Now Reading
CrypTen – A Research Tool for Secure and Privacy – Preserving Machine Learning in Pytorch


CrypTen – A Research Tool for Secure and Privacy – Preserving Machine Learning in Pytorch

Aishwarya Verma
CrypTen

Facebook’s Pytorch had created a huge buzz in the market when it was released five years ago. Now, it is not only the most preferred frameworks for Machine Learning and Deep Learning models but also one of the most powerful tools in research to develop new libraries and frameworks(like Huggingface, Fast.ai, etc). One of the most captivating libraries released by Facebook’s AI Research Lab(FAIR) is CrypTen – a tool for secure computation in ML. CrypTen is an open-source Python framework, built on Pytorch, to provide secure and privacy-preserving machine learning.

Crypten serves Secure Multiparty Computation as its secured computing backend and lessens the gap between ML researchers/developers and cryptography by facilitating Pytorch API’s to perform encryption techniques. In secure MPC, the data owner encrypts its data by splitting the data using random masks into n random shares(that can be combined to form original data). These n shares are then distributed between n parties. This process is called secret sharing. The parties can compute functions on the data by operating on the secret shares and can decrypt the final result by communicating the resulting shares amongst each other.

Installation

Install CrypTen library through pip via PyPI.

!pip install crypten

DEMO – Basics of CrypTen

This demo shows the basics of CrypTen libraries like creating encrypted tensors, operation of encrypted tensors, etc.

  1. Import the CrypTen and torch libraries and initiate a new object.
import crypten
import torch
 
crypten.init()
  1. Create an encrypted tensor. CrypTen provides a cryptensor function(similar to torch.tensor) to convert the tensor to encrypted tensor and to decrypt that encrypted tensor, we use get_plain_text().
  • Through Torch Tensor.
# Create torch tensor
x = torch.tensor([1.0, 2.0, 3.0])
 
# Encrypt x
x_enc = crypten.cryptensor(x)
 
# Decrypt x to get original data
x_dec = x_enc.get_plain_text()   
print(x_dec)
  • Through Python list.
# Create python list
y = [4.0, 5.0, 6.0]
 
# Encrypt x
y_enc = crypten.cryptensor(y)
 
# Decrypt x
y_dec = y_enc.get_plain_text()
print(y_dec)
  1. Arithmetic Operation on CryptTensors – Point to be noted that these operations never reveal any information about encrypted tensors and return an encrypted tensor output. An example of addition is shown below:
# Addition
#here x_enc is encrypted tensor
#y is a float value
#y_enc is an encrypted value of y
 
#Addition operation between encrypted tensor and plain_text
z_enc1 = x_enc + y      # Public
#Addition operation between encrypted tensors
z_enc2 = x_enc + y_enc  # Private
print("\nPublic  addition:", z_enc1.get_plain_text())
print("Private addition:", z_enc2.get_plain_text())

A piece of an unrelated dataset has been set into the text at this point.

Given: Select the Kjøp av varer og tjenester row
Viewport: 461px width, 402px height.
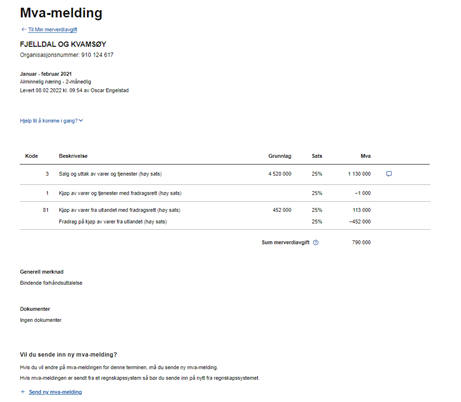Looking at the screenshot, I should pyautogui.click(x=225, y=193).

You can check all arithmetic operations, here.

  1. Comparison between CrypTensors – Like arithmetic operations, they will also output a CrypTensor. Decrypting these results, CrypTensors will evaluate to 0’s and 1’s corresponding to False and True values respectively. One of the operation is shown below:
# Less than
#comparison between an encrypted tensor and torch tensor
#here, x_enc is encrypted tensor and y is torch tensor, 
#and y_enc is encrypted tensor of y
z_enc1 = x_enc < y      # Public
#comparison between two encrypted tensors
z_enc2 = x_enc < y_enc  # Private
print("\nPublic  (x < y) :", z_enc1.get_plain_text())
print("Private (x < y) :", z_enc2.get_plain_text())

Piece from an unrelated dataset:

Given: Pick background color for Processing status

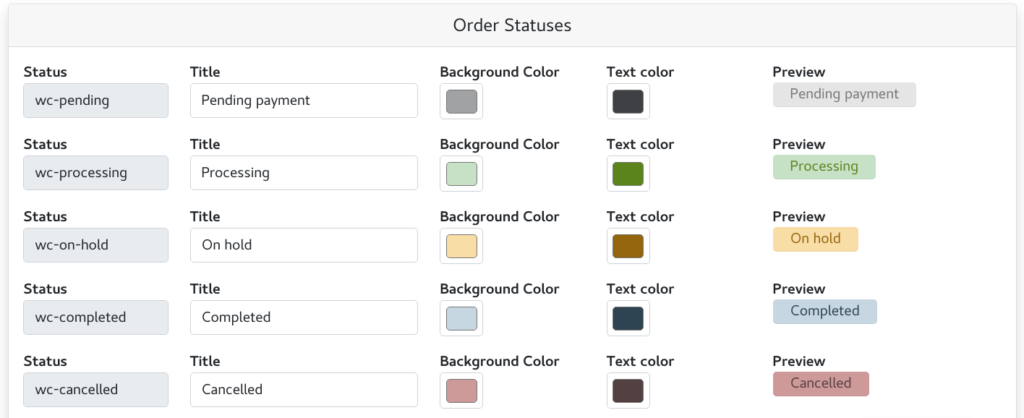Looking at the screenshot, I should [x=461, y=174].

You can check all the comparison operations, here.

  1. Advanced Mathematics – CrypTen provides MPC support for functions like log, square-root, tanh, etc. There is a chance that these functions may fail if the input is not in the given range and this failure can only be checked/detected when the values are decrypted. So. be cautious when dealing with these functions(It is recommended to normalize the data before using these functions).  An example of it is shown below.
# Reciprocal
#x is the torch tensor
#x_enc is the encrypted tensor of x
 
#reciprocal value of torch tensor
z = x.reciprocal()          # Public
#reciprocal value of encrypted tensor
z_enc = x_enc.reciprocal()  # Private
print("\nPublic  reciprocal:", z)
print("Private reciprocal:", z_enc.get_plain_text())

You can check all the operations here.

  1. Control flow using CrypTensors – It is not possible to use cryptensors directly in conditional expressions because boolean expressions can’t be calculated in encrypted form. An example of it shown below. This code will give RuntimeError as we are applying conditions on encrypted tensors.
# Normal Control-flow code will raise an error
#here a and b are two integers 
#and x_enc and y_enc are two cryptensors
try:
    if x_enc < y_enc:
        z = a
    else:
        z = b
except RuntimeError as error:
    print(f"RuntimeError caught: \"{error}\"\n")

    However, some of the mathematical expressions can be evaluated as shown below:

# Instead use a mathematical expression
#here a and b are two integers 
#and x_enc and y_enc are two cryptensors
use_a = (x_enc < y_enc)
z_enc = use_a * a + (1 - use_a) * b
print("z:", z_enc.get_plain_text())

You can check this part, here.

  1. Advanced Indexing: Encrypted tensors can be indexed, concatenated, stacked, reshaped, etc(Check the full list here). An example of it is shown below.
# Indexing
z_enc = x_enc[:-1]
print("Indexing:\n", z_enc.get_plain_text())

You can check all the advanced operations here.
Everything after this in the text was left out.